> [What the exercise asks]
Reproduce, exactly, the lines of the material below from the line containing "可水洗床墊 (29, 258)" through the line containing "清除所有條件 (57, 547)", with both end lines included and nothing else.

*** Data provided Section Begins ***

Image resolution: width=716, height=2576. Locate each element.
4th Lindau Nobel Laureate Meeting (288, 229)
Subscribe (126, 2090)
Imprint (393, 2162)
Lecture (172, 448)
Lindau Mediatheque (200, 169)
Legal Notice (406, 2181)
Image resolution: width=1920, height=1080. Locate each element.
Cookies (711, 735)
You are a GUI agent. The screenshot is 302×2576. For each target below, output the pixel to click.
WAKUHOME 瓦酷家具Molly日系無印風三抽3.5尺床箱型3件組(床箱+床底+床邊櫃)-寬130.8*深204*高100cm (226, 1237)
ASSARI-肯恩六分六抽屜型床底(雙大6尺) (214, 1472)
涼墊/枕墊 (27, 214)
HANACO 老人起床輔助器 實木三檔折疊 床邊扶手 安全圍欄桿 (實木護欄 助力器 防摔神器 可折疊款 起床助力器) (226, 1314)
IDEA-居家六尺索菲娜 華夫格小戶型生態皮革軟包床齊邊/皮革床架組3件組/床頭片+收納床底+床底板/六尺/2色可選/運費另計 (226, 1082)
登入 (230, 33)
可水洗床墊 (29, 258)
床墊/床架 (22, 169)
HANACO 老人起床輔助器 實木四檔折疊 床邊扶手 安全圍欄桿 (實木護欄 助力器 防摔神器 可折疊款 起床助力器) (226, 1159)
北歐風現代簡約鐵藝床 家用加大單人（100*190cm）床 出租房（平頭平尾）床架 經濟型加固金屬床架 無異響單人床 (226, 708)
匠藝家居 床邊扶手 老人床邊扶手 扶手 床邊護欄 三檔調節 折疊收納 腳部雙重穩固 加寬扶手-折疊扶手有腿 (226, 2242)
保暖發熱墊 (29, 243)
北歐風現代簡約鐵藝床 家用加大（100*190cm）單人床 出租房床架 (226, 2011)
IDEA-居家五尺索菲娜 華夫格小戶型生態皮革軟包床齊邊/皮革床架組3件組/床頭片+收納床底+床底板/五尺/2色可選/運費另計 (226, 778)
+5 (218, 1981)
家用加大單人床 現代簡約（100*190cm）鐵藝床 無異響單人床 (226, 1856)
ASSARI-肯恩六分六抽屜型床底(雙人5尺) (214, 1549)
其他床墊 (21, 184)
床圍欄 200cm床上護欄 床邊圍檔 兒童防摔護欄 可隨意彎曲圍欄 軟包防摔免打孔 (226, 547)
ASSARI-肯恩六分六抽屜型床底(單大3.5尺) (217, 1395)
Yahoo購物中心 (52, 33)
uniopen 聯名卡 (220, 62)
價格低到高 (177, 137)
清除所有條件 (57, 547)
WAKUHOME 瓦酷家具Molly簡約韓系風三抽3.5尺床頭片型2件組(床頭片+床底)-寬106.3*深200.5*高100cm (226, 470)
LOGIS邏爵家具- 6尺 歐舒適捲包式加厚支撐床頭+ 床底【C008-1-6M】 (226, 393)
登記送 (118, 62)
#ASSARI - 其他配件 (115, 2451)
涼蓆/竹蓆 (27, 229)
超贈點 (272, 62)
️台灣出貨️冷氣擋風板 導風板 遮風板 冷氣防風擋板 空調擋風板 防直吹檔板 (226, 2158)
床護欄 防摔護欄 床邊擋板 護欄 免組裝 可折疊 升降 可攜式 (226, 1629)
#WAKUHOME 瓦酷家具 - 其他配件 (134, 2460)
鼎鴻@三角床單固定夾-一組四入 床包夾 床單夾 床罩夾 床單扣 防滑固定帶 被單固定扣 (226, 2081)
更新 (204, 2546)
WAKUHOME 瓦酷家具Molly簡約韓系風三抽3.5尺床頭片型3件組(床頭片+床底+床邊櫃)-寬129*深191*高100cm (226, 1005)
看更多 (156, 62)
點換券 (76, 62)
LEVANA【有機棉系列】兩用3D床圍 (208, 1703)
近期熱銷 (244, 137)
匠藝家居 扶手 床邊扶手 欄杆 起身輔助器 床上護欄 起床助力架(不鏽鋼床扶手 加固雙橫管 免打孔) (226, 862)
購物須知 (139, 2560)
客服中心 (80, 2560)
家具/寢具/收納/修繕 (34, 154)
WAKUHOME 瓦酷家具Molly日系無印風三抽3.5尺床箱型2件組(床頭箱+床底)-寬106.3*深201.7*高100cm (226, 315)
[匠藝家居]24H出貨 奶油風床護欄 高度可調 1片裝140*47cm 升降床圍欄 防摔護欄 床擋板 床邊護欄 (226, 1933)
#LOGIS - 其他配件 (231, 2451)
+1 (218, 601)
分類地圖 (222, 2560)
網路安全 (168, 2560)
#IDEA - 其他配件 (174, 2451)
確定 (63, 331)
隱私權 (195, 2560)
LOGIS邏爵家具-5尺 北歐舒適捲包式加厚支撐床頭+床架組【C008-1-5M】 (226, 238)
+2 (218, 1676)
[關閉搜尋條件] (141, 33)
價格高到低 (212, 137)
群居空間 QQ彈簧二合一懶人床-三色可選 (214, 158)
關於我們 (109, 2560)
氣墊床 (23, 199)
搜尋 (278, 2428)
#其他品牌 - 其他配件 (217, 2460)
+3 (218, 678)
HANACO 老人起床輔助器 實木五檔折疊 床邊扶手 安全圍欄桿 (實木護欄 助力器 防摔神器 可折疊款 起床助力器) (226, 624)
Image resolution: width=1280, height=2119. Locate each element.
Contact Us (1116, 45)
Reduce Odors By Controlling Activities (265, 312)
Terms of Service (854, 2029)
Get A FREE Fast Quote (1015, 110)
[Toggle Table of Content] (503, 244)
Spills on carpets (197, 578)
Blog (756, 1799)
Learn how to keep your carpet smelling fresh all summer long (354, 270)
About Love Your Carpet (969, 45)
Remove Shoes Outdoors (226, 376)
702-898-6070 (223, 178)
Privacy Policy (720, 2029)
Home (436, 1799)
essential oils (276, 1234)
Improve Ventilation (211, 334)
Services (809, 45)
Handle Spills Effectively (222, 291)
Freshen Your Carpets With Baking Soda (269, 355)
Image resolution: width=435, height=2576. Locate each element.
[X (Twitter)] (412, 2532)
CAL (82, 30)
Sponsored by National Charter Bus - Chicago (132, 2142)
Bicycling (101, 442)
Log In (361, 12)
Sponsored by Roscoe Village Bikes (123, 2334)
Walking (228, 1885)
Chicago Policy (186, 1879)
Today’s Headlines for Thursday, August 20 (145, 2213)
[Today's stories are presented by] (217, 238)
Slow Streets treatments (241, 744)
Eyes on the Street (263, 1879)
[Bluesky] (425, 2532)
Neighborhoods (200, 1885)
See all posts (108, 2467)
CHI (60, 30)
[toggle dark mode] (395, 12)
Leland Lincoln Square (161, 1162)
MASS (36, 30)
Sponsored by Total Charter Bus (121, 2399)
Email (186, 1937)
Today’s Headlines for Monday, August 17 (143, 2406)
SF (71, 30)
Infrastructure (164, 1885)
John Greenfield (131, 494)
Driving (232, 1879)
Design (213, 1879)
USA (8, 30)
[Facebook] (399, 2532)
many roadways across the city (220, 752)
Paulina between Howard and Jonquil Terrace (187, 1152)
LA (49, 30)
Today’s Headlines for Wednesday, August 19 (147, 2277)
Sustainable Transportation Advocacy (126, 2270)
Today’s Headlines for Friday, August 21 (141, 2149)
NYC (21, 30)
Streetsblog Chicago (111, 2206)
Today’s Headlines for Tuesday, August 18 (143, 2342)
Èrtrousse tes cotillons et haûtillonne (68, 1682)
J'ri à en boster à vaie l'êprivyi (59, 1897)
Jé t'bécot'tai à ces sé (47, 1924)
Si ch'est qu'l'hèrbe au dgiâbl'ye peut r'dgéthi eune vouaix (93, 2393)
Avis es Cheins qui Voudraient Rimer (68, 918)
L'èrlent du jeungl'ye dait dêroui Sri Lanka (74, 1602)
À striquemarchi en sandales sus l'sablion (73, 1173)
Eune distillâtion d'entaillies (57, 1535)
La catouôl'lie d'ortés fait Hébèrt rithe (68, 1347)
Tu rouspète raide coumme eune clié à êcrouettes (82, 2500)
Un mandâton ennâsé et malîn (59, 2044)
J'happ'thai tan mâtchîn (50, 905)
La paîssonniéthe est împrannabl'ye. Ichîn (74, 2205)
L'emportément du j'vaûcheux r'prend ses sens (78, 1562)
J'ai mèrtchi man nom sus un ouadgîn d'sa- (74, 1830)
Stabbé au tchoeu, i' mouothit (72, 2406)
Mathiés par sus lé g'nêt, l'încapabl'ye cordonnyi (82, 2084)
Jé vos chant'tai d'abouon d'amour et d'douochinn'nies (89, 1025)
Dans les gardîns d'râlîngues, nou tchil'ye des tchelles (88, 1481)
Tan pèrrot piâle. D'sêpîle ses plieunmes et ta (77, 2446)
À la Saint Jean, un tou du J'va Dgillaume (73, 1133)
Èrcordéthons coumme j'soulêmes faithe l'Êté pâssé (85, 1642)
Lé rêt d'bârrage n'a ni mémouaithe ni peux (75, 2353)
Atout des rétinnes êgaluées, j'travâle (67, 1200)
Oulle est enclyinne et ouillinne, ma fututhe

*** Data provided Section Ends ***

> [Finished task]
可水洗床墊 (29, 258)
床墊/床架 (22, 169)
HANACO 老人起床輔助器 實木四檔折疊 床邊扶手 安全圍欄桿 (實木護欄 助力器 防摔神器 可折疊款 起床助力器) (226, 1159)
北歐風現代簡約鐵藝床 家用加大單人（100*190cm）床 出租房（平頭平尾）床架 經濟型加固金屬床架 無異響單人床 (226, 708)
匠藝家居 床邊扶手 老人床邊扶手 扶手 床邊護欄 三檔調節 折疊收納 腳部雙重穩固 加寬扶手-折疊扶手有腿 (226, 2242)
保暖發熱墊 (29, 243)
北歐風現代簡約鐵藝床 家用加大（100*190cm）單人床 出租房床架 (226, 2011)
IDEA-居家五尺索菲娜 華夫格小戶型生態皮革軟包床齊邊/皮革床架組3件組/床頭片+收納床底+床底板/五尺/2色可選/運費另計 (226, 778)
+5 (218, 1981)
家用加大單人床 現代簡約（100*190cm）鐵藝床 無異響單人床 (226, 1856)
ASSARI-肯恩六分六抽屜型床底(雙人5尺) (214, 1549)
其他床墊 (21, 184)
床圍欄 200cm床上護欄 床邊圍檔 兒童防摔護欄 可隨意彎曲圍欄 軟包防摔免打孔 (226, 547)
ASSARI-肯恩六分六抽屜型床底(單大3.5尺) (217, 1395)
Yahoo購物中心 (52, 33)
uniopen 聯名卡 (220, 62)
價格低到高 (177, 137)
清除所有條件 (57, 547)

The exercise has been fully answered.